Extracted data entries:
★ ★ ★ ★
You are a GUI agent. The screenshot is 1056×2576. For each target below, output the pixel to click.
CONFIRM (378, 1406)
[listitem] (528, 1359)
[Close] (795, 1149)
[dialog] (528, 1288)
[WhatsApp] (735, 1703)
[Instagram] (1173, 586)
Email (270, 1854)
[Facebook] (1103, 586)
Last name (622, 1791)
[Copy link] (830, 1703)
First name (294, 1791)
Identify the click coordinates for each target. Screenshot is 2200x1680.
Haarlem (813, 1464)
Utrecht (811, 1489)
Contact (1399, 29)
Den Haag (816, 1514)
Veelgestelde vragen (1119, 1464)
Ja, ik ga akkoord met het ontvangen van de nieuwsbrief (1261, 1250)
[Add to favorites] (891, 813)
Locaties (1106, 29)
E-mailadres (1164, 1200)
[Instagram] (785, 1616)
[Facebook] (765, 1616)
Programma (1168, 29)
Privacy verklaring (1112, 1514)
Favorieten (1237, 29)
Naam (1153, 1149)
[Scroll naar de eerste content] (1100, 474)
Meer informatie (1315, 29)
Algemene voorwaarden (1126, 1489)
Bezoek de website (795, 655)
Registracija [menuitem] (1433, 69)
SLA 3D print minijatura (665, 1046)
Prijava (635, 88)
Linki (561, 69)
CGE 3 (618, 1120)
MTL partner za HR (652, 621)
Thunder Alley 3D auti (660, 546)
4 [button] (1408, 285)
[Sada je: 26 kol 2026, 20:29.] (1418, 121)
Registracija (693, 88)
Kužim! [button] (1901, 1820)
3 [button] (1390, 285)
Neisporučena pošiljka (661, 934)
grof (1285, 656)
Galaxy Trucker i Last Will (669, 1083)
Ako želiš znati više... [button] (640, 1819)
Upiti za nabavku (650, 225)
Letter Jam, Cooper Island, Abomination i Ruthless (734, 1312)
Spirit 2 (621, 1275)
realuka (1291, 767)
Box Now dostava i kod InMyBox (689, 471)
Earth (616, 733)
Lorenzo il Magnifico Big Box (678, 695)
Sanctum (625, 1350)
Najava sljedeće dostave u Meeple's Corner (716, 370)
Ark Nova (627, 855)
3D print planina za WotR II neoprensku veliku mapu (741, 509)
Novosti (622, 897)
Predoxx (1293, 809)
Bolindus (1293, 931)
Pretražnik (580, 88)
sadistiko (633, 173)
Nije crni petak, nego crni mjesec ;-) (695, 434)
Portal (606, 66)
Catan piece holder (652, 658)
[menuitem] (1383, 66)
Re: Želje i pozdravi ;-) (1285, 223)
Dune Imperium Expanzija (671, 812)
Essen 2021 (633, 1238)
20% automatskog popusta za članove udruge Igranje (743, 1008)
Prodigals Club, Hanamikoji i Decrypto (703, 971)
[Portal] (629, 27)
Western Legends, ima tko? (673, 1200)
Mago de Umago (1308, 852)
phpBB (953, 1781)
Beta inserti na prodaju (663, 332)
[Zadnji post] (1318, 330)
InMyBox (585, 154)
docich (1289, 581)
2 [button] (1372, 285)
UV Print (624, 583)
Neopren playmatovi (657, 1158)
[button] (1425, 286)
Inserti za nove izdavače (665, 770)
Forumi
★ ★ ★ ★
* _Work request_: For the data shown above, give the number of lines where the word "Registracija" appears, and nothing else.

* _Response to this exercise_: 2